### SELECTED EXTRACT
At 14:42 15/09/2007, Christoph Steinbeck wrote:
>Peter,
>
>thanks very much for the interesting posting.

I've had a long talk with Henry. Essentially his position is that he 
has a method for calculation which gives significantly increased 
accuracy in an automatic fashion. What I would suggest that Nick does 
is to use Henry's method on a carefully selected subset of NMRShiftDB.

>Warren Here from Wavefunction has been calculating Spektra for all
>NMRShiftDB structures using Spartan on Hartree-Fock level. We have a CD
>with all of them (Stefan, is that right) but we never got all the
>information on the format, I think.

Stefan says it isn't available. In any case is it Open? I think Henry 
would contend his method would be an advance.


>I myself have been calculating about 2000 Gaussian spectra for
>NMRShiftDB on a 16-node cluster which came for exactly this purpose with
>my NMRShiftDB grant.

### SOURCE MATERIAL

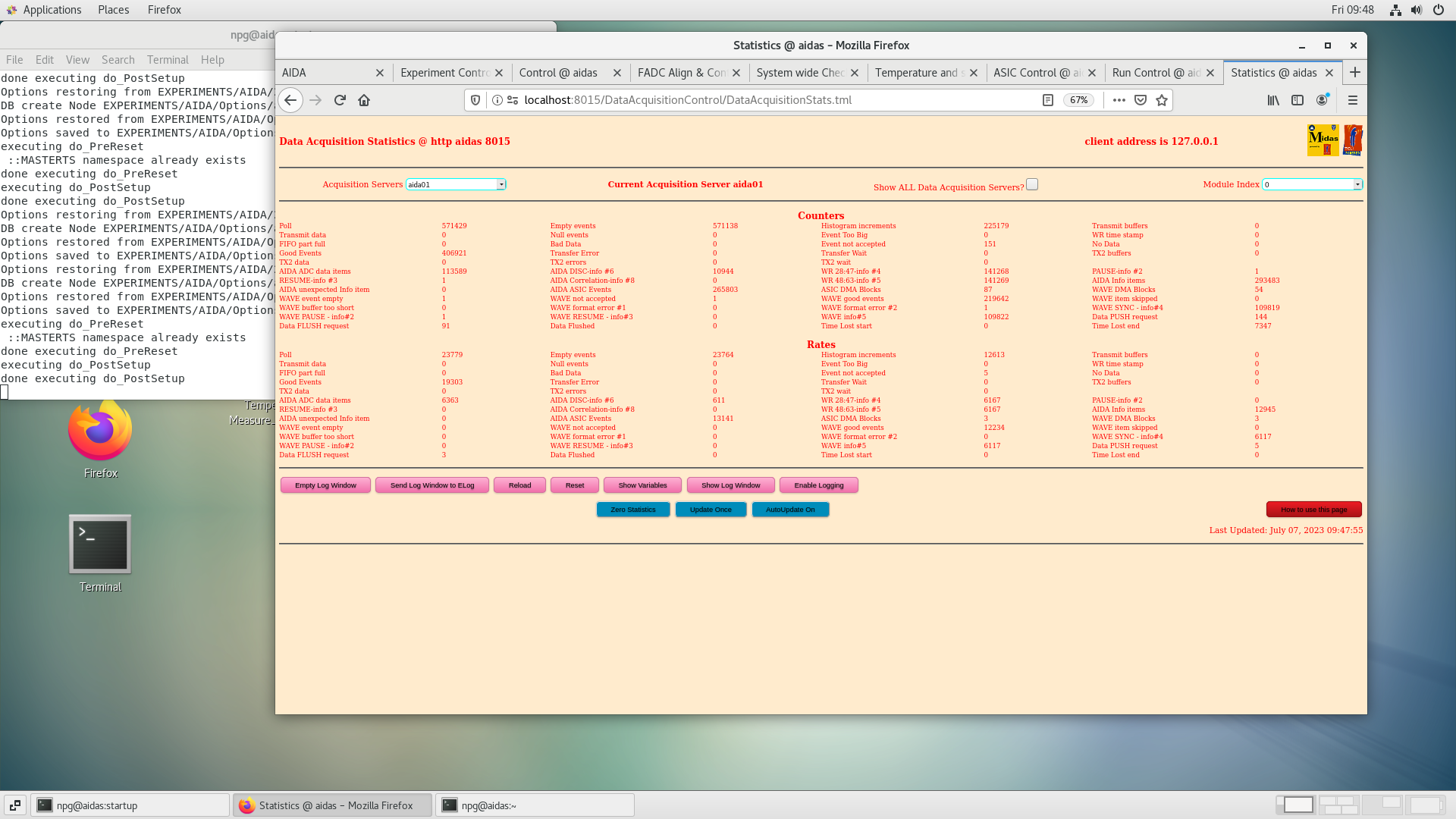Click the Enable Logging button
Screen dimensions: 1456x819
[818, 485]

### OBJECTIVE
Reproduce the email about NMRShiftDB spectra word for word, in full. Work only from the email about NMRShiftDB spectra, not the listing.

### WORKED ANSWER
At 14:42 15/09/2007, Christoph Steinbeck wrote:
>Peter,
>
>thanks very much for the interesting posting.

I've had a long talk with Henry. Essentially his position is that he 
has a method for calculation which gives significantly increased 
accuracy in an automatic fashion. What I would suggest that Nick does 
is to use Henry's method on a carefully selected subset of NMRShiftDB.

>Warren Here from Wavefunction has been calculating Spektra for all
>NMRShiftDB structures using Spartan on Hartree-Fock level. We have a CD
>with all of them (Stefan, is that right) but we never got all the
>information on the format, I think.

Stefan says it isn't available. In any case is it Open? I think Henry 
would contend his method would be an advance.


>I myself have been calculating about 2000 Gaussian spectra for
>NMRShiftDB on a 16-node cluster which came for exactly this purpose with
>my NMRShiftDB grant.